(ASSIGNMENT): Find the line with "Click the power button in Start menu" in the entries below, then output every line from it down to the line with "Given: Click the", exactly and with no pictures.

(DATA):
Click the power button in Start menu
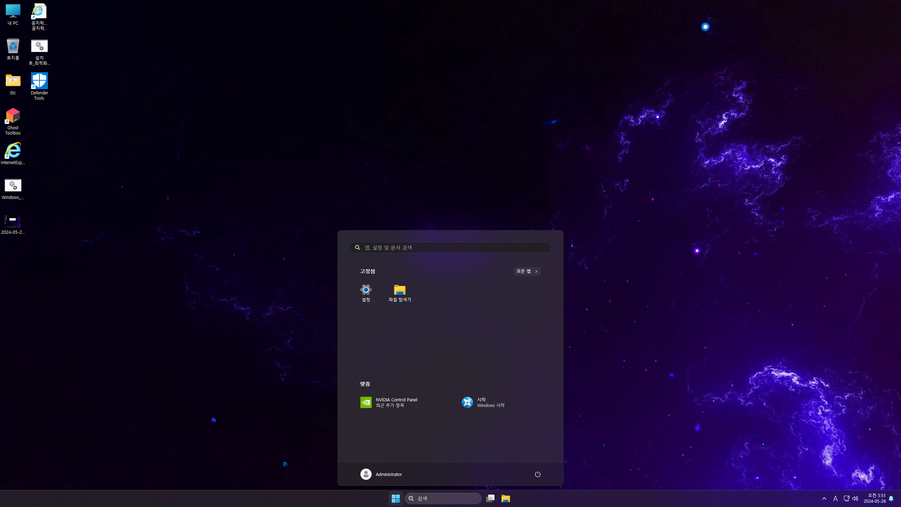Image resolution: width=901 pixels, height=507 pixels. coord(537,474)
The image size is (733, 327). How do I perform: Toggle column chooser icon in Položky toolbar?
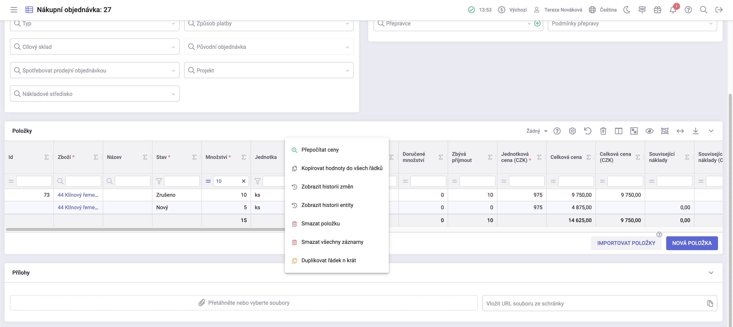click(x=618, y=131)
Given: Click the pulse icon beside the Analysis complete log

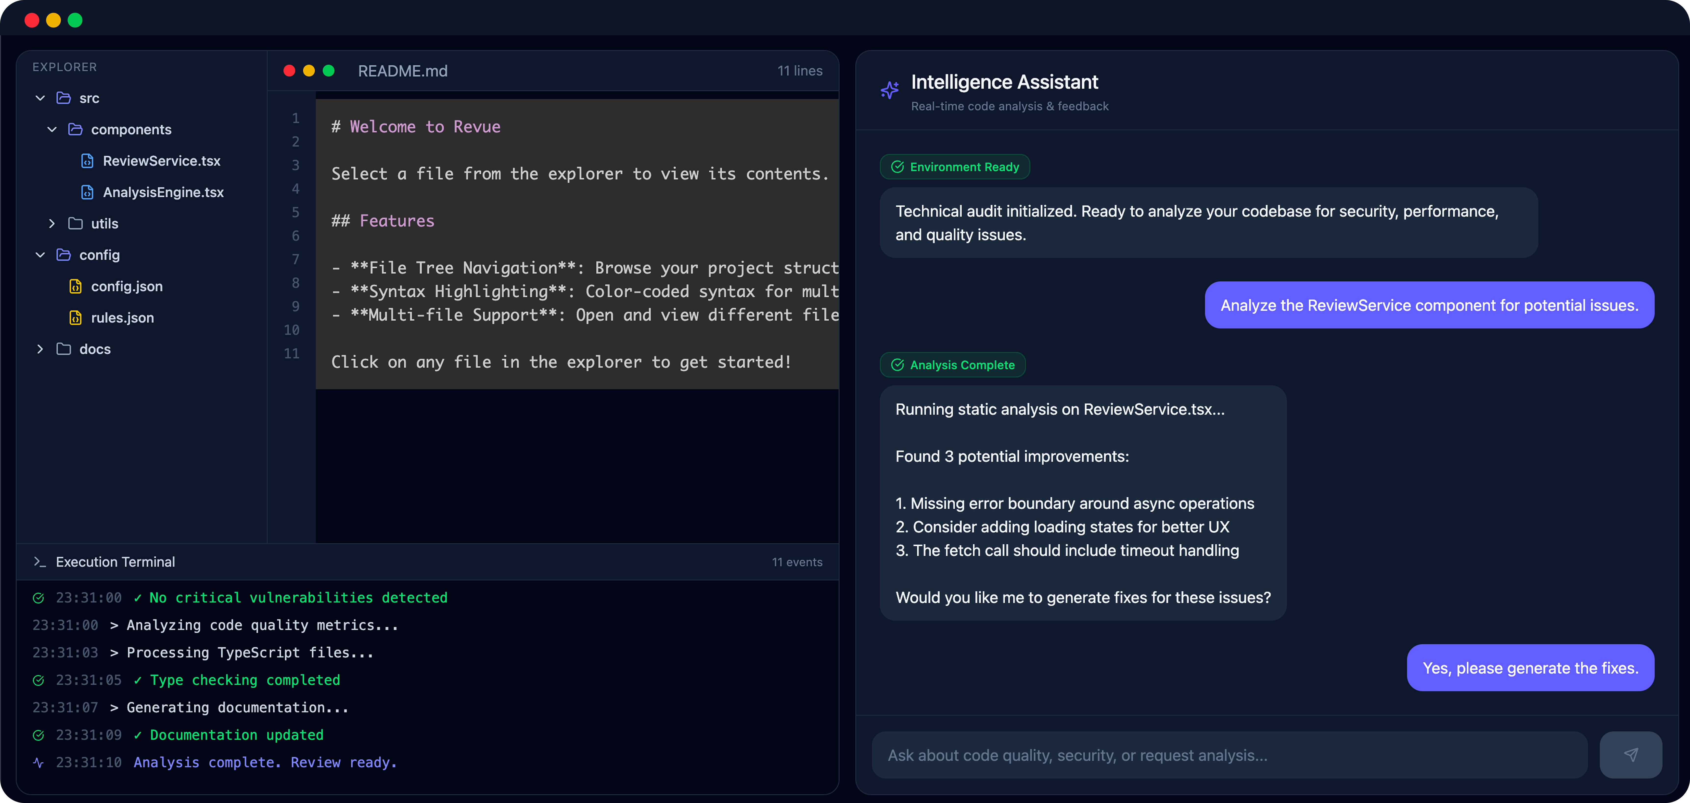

--

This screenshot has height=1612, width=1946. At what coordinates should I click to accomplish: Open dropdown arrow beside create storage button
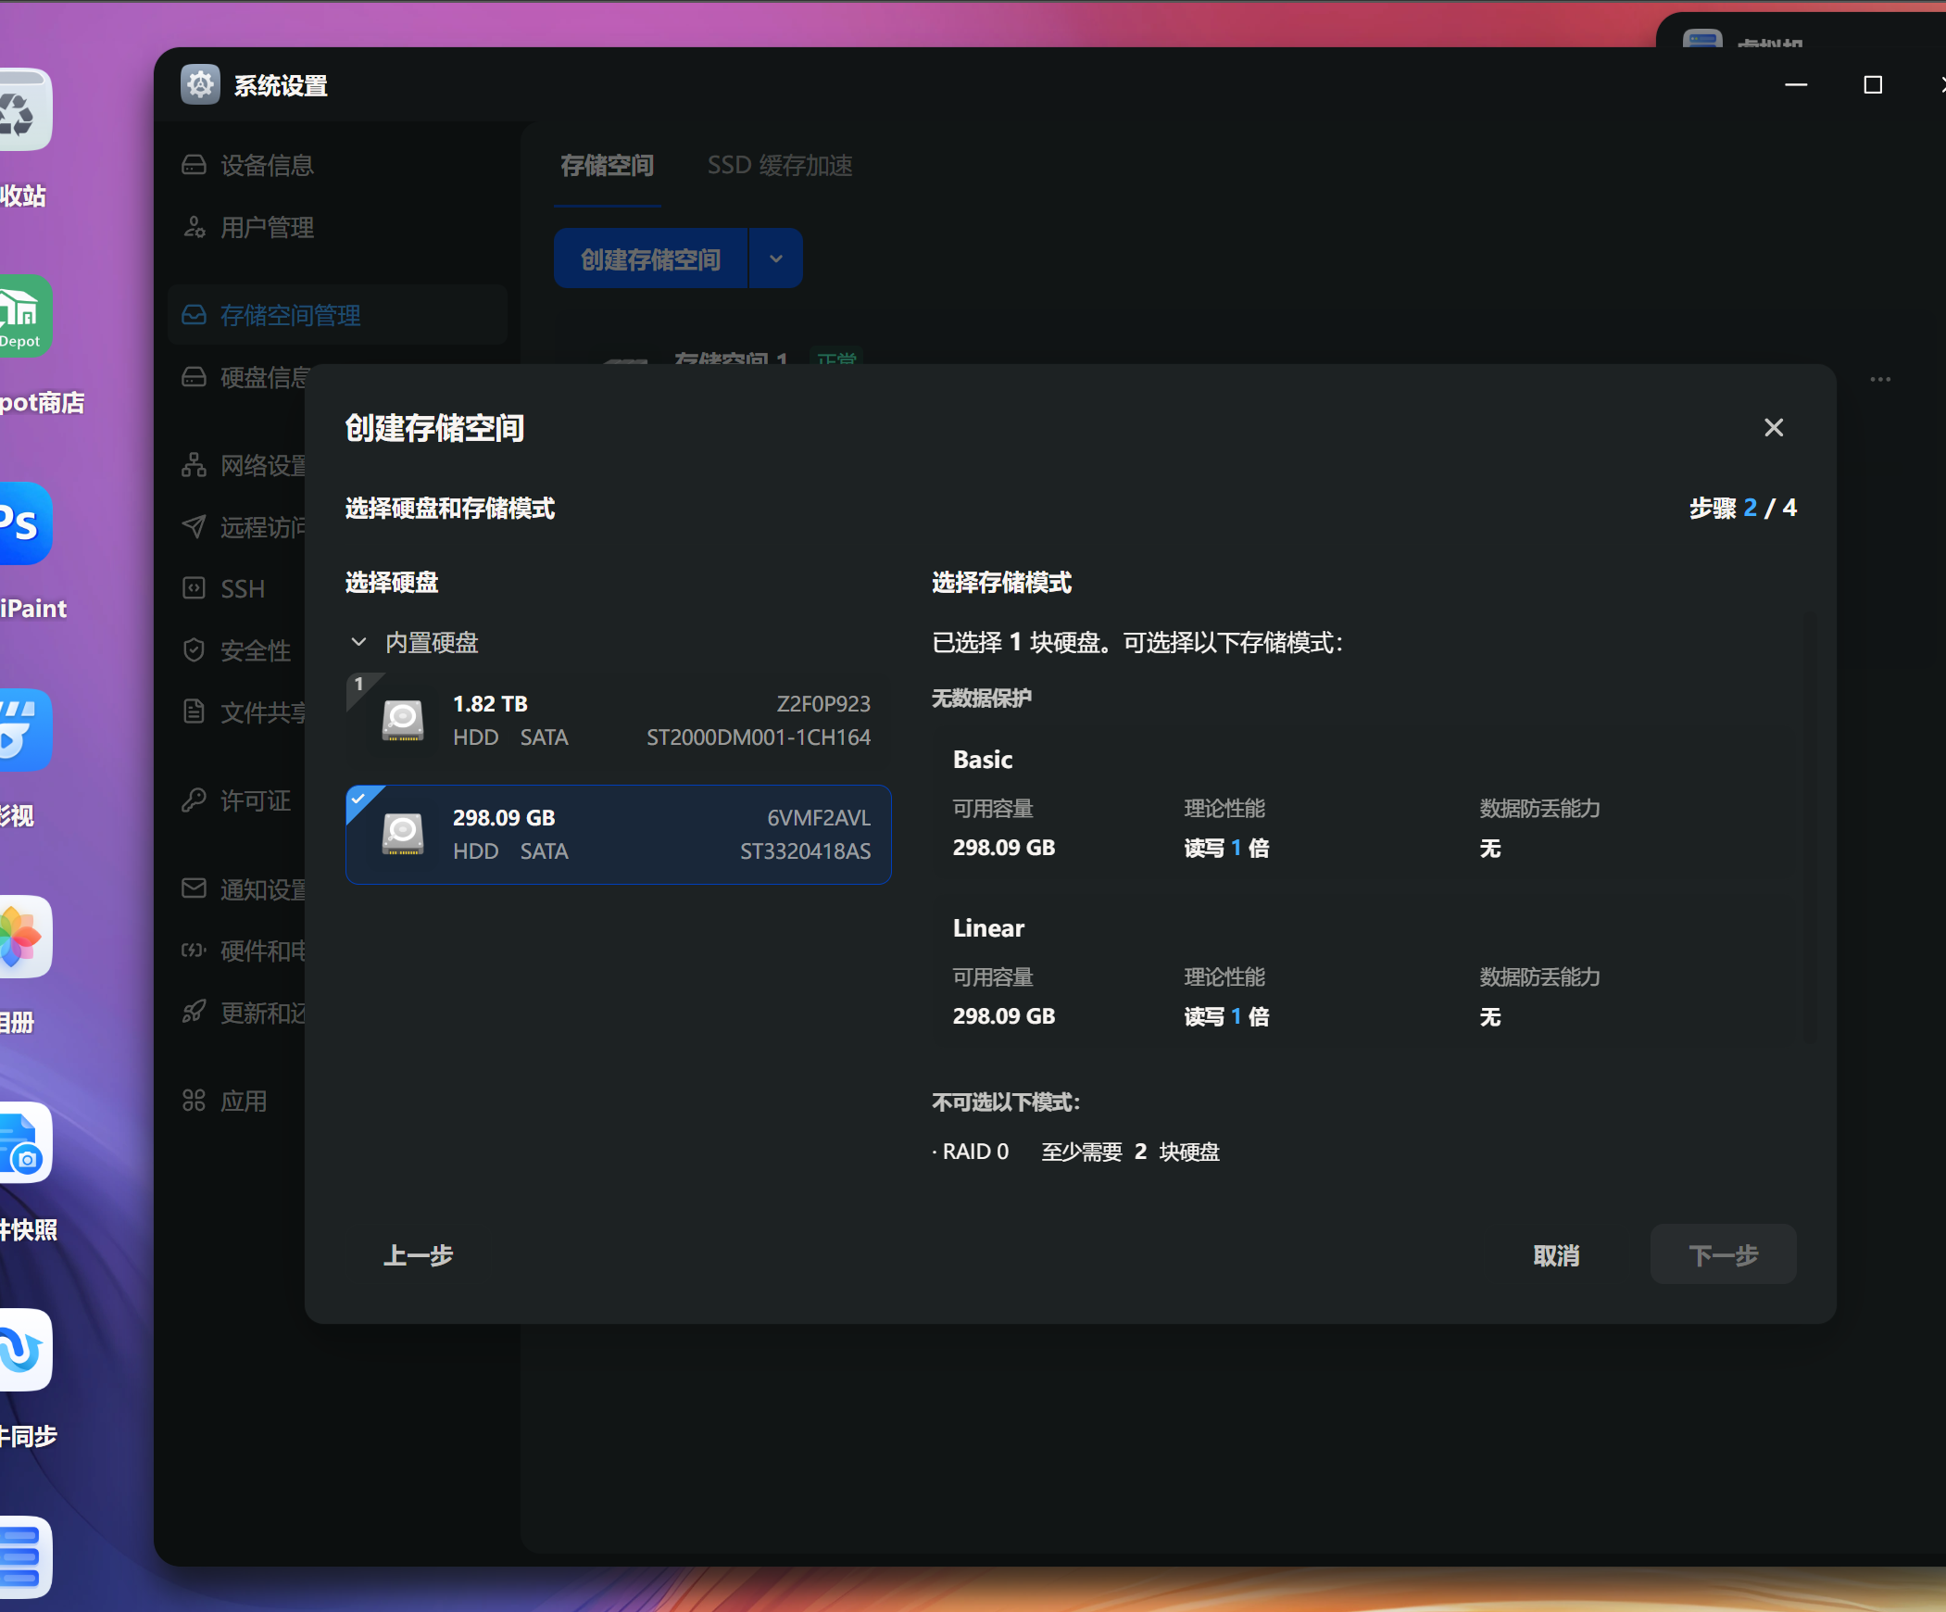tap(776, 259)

(RESPONSE AREA):
Click the power button in Start menu
Image resolution: width=901 pixels, height=507 pixels. coord(537,474)
The image size is (733, 327). How do I perform: Toggle column chooser icon in Položky toolbar?
click(x=618, y=131)
Given: Click the pulse icon beside the Analysis complete log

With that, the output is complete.